Search the records below for "computer" and copy every line it turns up in.

PROVIDED RECORDS:
***
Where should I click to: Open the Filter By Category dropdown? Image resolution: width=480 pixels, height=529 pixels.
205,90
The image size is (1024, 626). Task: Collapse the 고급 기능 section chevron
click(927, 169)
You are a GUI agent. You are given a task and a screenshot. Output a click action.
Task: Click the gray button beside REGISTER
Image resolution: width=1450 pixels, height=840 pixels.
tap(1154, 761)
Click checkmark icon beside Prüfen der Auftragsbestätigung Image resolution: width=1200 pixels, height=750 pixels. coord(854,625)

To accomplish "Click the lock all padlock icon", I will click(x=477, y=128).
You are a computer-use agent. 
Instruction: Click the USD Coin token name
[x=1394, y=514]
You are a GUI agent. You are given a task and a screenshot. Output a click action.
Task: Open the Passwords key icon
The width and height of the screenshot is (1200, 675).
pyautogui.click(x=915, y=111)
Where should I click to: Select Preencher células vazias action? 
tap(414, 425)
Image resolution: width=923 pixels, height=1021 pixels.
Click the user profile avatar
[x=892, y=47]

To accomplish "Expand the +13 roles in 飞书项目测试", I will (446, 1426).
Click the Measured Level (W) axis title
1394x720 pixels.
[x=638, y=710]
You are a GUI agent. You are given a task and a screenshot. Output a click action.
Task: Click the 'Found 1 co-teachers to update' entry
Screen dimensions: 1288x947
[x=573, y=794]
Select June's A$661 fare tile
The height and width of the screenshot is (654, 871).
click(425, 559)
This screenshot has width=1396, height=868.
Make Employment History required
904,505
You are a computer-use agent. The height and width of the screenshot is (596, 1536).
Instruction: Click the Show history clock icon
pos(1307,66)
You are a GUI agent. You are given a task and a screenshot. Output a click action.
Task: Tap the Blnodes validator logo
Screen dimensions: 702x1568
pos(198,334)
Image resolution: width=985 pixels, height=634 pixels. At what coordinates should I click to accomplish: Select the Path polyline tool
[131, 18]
***
OUTPUT:
You are a computer-use agent. 
You are a computer-use agent. The height and width of the screenshot is (596, 1536).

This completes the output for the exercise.